How do you seek out inspiration for your creative process?
Does it show I’m a Wes Anderson fan? I’m inspired by the somewhat heavy editing and the clear-cut compositions. I feel these techniques add to the emotion and the story. I’m also very impressed by adventure photographers that live on Instagram. They open up the world and are masters at their trade. They make huge landscapes look easy to shoot, which, of course, they are not.
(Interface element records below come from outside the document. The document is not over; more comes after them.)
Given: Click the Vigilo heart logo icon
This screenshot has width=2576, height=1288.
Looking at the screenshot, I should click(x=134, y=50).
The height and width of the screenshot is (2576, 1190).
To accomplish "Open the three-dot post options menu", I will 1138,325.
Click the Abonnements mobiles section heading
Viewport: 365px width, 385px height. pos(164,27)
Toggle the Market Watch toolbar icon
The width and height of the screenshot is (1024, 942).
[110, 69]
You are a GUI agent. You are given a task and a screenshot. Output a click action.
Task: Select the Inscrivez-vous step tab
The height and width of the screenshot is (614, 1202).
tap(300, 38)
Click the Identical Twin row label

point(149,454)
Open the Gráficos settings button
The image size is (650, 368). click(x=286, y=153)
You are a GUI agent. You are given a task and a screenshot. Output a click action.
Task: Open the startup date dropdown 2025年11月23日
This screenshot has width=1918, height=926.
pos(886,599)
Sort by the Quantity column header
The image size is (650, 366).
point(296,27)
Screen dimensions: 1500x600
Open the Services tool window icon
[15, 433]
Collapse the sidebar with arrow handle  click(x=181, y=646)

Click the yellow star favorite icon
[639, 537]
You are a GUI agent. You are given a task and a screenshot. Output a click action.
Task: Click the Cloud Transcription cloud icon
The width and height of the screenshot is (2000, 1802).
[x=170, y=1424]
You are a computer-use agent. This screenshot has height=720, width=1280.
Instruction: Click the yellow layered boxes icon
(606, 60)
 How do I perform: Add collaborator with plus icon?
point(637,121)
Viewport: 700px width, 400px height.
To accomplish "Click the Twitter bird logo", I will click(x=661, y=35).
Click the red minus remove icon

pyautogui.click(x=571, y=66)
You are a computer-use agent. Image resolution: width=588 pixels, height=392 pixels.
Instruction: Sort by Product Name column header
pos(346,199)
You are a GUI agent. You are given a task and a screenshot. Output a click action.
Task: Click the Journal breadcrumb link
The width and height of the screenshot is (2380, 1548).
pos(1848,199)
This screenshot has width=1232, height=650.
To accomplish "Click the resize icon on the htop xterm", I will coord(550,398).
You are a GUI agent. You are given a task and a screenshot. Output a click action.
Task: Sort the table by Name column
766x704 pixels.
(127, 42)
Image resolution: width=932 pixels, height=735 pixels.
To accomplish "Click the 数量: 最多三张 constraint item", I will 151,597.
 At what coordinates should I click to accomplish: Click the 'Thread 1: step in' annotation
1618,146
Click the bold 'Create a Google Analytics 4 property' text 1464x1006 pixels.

Where are you off to next?
Family vacation in Mexico. I used to run away in the opposite direction of the beach out of dislike for the idleness, but have learned to appreciate the simplicity and rest, another aspect of the healing power of nature. But that won’t distract me from scouring the area, inland and coastline, to get acquainted with all the hidden goodies.
I also have my eyes on a yoga retreat in Colombia. This is a country I’ve wanted to visit for a long time… To be continued.